Task requirements - Each entry is to be transcribed exactly, with nothing added or dropped.

○ ○ ○ ○

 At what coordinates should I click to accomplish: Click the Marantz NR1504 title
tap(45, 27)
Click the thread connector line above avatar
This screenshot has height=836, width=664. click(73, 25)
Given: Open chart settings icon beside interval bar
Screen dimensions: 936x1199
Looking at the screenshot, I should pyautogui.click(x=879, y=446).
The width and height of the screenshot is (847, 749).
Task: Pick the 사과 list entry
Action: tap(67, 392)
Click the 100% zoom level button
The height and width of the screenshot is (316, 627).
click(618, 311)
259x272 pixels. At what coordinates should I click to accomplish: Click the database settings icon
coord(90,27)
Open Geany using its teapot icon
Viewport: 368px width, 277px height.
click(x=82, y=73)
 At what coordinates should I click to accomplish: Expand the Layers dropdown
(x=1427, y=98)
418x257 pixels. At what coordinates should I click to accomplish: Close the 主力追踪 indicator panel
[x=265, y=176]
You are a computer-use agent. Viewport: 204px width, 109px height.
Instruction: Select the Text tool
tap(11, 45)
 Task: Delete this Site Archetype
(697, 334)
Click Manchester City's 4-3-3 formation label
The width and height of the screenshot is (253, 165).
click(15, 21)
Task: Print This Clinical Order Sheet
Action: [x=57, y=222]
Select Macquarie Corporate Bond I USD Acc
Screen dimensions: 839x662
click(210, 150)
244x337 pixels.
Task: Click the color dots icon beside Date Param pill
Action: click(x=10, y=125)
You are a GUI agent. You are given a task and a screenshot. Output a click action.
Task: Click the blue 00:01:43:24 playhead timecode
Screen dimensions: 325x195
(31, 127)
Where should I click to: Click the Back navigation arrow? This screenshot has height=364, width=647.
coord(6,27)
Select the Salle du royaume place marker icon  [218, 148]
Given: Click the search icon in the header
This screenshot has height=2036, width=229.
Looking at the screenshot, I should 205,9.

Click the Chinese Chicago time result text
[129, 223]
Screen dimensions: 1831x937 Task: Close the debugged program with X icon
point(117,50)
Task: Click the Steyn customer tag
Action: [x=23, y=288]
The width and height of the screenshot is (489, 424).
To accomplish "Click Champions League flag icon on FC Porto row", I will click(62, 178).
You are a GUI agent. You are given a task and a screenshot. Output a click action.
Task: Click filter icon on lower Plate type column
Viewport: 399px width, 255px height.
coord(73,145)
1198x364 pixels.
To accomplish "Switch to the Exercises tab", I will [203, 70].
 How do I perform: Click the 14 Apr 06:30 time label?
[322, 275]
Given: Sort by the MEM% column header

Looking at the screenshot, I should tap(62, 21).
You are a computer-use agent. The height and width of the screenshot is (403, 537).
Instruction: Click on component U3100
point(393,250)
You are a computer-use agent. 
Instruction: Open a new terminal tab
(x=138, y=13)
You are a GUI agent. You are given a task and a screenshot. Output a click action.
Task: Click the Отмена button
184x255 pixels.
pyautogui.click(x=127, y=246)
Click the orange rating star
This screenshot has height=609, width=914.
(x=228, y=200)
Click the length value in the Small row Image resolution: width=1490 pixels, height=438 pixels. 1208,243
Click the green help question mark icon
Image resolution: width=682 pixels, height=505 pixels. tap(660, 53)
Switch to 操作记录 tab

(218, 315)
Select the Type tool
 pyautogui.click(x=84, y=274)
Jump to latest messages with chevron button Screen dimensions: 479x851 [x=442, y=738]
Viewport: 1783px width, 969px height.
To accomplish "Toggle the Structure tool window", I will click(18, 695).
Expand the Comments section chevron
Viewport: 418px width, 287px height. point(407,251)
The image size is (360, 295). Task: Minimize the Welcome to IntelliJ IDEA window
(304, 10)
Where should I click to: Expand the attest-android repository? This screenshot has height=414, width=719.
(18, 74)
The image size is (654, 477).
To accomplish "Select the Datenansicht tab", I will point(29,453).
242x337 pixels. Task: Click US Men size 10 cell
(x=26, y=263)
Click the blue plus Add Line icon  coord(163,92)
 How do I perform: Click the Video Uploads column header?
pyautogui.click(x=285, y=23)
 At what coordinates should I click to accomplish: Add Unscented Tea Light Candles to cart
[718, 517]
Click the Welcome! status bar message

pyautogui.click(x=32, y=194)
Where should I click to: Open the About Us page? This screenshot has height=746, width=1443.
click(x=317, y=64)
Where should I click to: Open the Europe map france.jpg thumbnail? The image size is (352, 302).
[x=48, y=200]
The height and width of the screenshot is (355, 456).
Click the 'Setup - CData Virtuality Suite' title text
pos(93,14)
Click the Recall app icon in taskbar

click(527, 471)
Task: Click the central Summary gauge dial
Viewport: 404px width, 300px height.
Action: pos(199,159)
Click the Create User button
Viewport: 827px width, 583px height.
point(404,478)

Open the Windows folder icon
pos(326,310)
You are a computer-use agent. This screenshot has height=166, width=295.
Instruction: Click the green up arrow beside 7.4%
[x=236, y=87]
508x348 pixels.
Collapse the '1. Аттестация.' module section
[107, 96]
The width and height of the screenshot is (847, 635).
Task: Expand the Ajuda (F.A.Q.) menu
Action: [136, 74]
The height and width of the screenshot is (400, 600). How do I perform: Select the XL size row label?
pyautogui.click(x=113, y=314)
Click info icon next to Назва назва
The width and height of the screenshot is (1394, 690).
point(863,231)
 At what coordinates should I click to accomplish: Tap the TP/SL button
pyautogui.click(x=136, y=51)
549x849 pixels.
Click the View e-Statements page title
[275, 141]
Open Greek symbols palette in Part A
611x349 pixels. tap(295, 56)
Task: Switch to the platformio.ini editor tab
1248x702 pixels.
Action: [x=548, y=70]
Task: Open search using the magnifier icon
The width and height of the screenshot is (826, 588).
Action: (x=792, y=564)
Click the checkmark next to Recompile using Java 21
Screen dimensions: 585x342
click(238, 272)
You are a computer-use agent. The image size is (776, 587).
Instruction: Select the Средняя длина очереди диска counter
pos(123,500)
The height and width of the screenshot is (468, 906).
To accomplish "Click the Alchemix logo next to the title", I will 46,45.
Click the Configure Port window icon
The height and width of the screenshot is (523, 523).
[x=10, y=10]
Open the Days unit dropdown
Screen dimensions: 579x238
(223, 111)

○ ○ ○ ○

Task result -
 At what coordinates should I click to accomplish: Click the Marantz NR1504 title
tap(45, 27)
Click the thread connector line above avatar
This screenshot has height=836, width=664. click(73, 25)
Given: Open chart settings icon beside interval bar
Screen dimensions: 936x1199
Looking at the screenshot, I should pyautogui.click(x=879, y=446).
The width and height of the screenshot is (847, 749).
Task: Pick the 사과 list entry
Action: tap(67, 392)
Click the 100% zoom level button
The height and width of the screenshot is (316, 627).
click(618, 311)
259x272 pixels. At what coordinates should I click to accomplish: Click the database settings icon
coord(90,27)
Open Geany using its teapot icon
Viewport: 368px width, 277px height.
click(x=82, y=73)
 At what coordinates should I click to accomplish: Expand the Layers dropdown
(x=1427, y=98)
418x257 pixels. At what coordinates should I click to accomplish: Close the 主力追踪 indicator panel
[x=265, y=176]
You are a computer-use agent. Viewport: 204px width, 109px height.
Instruction: Select the Text tool
tap(11, 45)
 Task: Delete this Site Archetype
(697, 334)
Click Manchester City's 4-3-3 formation label
The width and height of the screenshot is (253, 165).
click(15, 21)
Task: Print This Clinical Order Sheet
Action: [x=57, y=222]
Select Macquarie Corporate Bond I USD Acc
Screen dimensions: 839x662
click(210, 150)
244x337 pixels.
Task: Click the color dots icon beside Date Param pill
Action: click(x=10, y=125)
You are a GUI agent. You are given a task and a screenshot. Output a click action.
Task: Click the blue 00:01:43:24 playhead timecode
Screen dimensions: 325x195
(31, 127)
Where should I click to: Click the Back navigation arrow? This screenshot has height=364, width=647.
coord(6,27)
Select the Salle du royaume place marker icon  [218, 148]
Given: Click the search icon in the header
This screenshot has height=2036, width=229.
Looking at the screenshot, I should 205,9.

Click the Chinese Chicago time result text
[129, 223]
Screen dimensions: 1831x937 Task: Close the debugged program with X icon
point(117,50)
Task: Click the Steyn customer tag
Action: [x=23, y=288]
The width and height of the screenshot is (489, 424).
To accomplish "Click Champions League flag icon on FC Porto row", I will click(62, 178).
You are a GUI agent. You are given a task and a screenshot. Output a click action.
Task: Click filter icon on lower Plate type column
Viewport: 399px width, 255px height.
coord(73,145)
1198x364 pixels.
To accomplish "Switch to the Exercises tab", I will [203, 70].
 How do I perform: Click the 14 Apr 06:30 time label?
[322, 275]
Given: Sort by the MEM% column header

Looking at the screenshot, I should tap(62, 21).
You are a computer-use agent. The height and width of the screenshot is (403, 537).
Instruction: Click on component U3100
point(393,250)
You are a computer-use agent. 
Instruction: Open a new terminal tab
(x=138, y=13)
You are a GUI agent. You are given a task and a screenshot. Output a click action.
Task: Click the Отмена button
184x255 pixels.
pyautogui.click(x=127, y=246)
Click the orange rating star
This screenshot has height=609, width=914.
(x=228, y=200)
Click the length value in the Small row Image resolution: width=1490 pixels, height=438 pixels. 1208,243
Click the green help question mark icon
Image resolution: width=682 pixels, height=505 pixels. tap(660, 53)
Switch to 操作记录 tab

(218, 315)
Select the Type tool
 pyautogui.click(x=84, y=274)
Jump to latest messages with chevron button Screen dimensions: 479x851 [x=442, y=738]
Viewport: 1783px width, 969px height.
To accomplish "Toggle the Structure tool window", I will click(18, 695).
Expand the Comments section chevron
Viewport: 418px width, 287px height. point(407,251)
The image size is (360, 295). Task: Minimize the Welcome to IntelliJ IDEA window
(304, 10)
Where should I click to: Expand the attest-android repository? This screenshot has height=414, width=719.
(18, 74)
The image size is (654, 477).
To accomplish "Select the Datenansicht tab", I will point(29,453).
242x337 pixels. Task: Click US Men size 10 cell
(x=26, y=263)
Click the blue plus Add Line icon  coord(163,92)
 How do I perform: Click the Video Uploads column header?
pyautogui.click(x=285, y=23)
 At what coordinates should I click to accomplish: Add Unscented Tea Light Candles to cart
[718, 517]
Click the Welcome! status bar message

pyautogui.click(x=32, y=194)
Where should I click to: Open the About Us page? This screenshot has height=746, width=1443.
click(x=317, y=64)
Where should I click to: Open the Europe map france.jpg thumbnail? The image size is (352, 302).
[x=48, y=200]
The height and width of the screenshot is (355, 456).
Click the 'Setup - CData Virtuality Suite' title text
pos(93,14)
Click the Recall app icon in taskbar

click(527, 471)
Task: Click the central Summary gauge dial
Viewport: 404px width, 300px height.
Action: pos(199,159)
Click the Create User button
Viewport: 827px width, 583px height.
point(404,478)

Open the Windows folder icon
pos(326,310)
You are a computer-use agent. This screenshot has height=166, width=295.
Instruction: Click the green up arrow beside 7.4%
[x=236, y=87]
508x348 pixels.
Collapse the '1. Аттестация.' module section
[107, 96]
The width and height of the screenshot is (847, 635).
Task: Expand the Ajuda (F.A.Q.) menu
Action: [136, 74]
The height and width of the screenshot is (400, 600). How do I perform: Select the XL size row label?
pyautogui.click(x=113, y=314)
Click info icon next to Назва назва
The width and height of the screenshot is (1394, 690).
point(863,231)
 At what coordinates should I click to accomplish: Tap the TP/SL button
pyautogui.click(x=136, y=51)
549x849 pixels.
Click the View e-Statements page title
[275, 141]
Open Greek symbols palette in Part A
611x349 pixels. tap(295, 56)
Task: Switch to the platformio.ini editor tab
1248x702 pixels.
Action: [x=548, y=70]
Task: Open search using the magnifier icon
The width and height of the screenshot is (826, 588).
Action: (x=792, y=564)
Click the checkmark next to Recompile using Java 21
Screen dimensions: 585x342
click(238, 272)
You are a computer-use agent. The image size is (776, 587).
Instruction: Select the Средняя длина очереди диска counter
pos(123,500)
The height and width of the screenshot is (468, 906).
To accomplish "Click the Alchemix logo next to the title", I will 46,45.
Click the Configure Port window icon
The height and width of the screenshot is (523, 523).
[x=10, y=10]
Open the Days unit dropdown
Screen dimensions: 579x238
(223, 111)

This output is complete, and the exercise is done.